*WHAT TO DO*. All lines in the entries below that hold "column" make up the answer.

*DATA RECORDS*.

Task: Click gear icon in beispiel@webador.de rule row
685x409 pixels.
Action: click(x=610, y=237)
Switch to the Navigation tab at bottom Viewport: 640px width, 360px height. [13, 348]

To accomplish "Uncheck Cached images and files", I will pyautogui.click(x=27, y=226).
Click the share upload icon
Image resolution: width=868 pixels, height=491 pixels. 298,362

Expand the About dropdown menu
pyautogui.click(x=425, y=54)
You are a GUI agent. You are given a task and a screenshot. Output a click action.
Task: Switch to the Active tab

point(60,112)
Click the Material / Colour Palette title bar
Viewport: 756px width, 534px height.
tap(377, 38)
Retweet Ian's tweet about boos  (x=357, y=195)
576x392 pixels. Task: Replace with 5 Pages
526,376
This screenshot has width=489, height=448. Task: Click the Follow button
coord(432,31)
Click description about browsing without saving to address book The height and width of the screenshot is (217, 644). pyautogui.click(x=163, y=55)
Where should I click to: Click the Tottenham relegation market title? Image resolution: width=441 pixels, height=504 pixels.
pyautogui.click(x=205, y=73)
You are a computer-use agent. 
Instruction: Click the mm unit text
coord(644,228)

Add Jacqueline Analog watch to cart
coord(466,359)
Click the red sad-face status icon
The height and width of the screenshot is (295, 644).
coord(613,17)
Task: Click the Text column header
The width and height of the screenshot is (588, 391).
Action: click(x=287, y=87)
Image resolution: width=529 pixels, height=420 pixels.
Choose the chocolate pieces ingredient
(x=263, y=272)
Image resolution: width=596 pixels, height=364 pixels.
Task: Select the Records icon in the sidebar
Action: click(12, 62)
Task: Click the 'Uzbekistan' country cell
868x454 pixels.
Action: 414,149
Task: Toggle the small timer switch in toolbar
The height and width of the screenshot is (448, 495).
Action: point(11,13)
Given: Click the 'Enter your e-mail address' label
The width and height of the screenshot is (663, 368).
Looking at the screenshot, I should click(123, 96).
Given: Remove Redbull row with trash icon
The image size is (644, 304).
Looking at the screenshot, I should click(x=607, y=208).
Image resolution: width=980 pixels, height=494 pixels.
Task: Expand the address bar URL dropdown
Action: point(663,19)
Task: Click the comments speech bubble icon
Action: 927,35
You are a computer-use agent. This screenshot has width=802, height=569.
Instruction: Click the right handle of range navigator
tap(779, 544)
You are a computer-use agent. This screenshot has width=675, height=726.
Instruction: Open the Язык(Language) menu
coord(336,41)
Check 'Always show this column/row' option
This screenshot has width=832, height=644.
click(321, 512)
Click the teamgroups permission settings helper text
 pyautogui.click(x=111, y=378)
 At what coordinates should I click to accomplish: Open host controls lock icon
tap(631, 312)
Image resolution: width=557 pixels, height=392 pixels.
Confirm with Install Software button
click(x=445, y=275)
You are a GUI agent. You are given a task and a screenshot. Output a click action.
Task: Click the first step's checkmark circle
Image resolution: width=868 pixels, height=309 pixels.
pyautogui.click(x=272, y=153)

*EXERCISE SOLUTION*.
Task: Click the Text column header
Check 'Always show this column/row' option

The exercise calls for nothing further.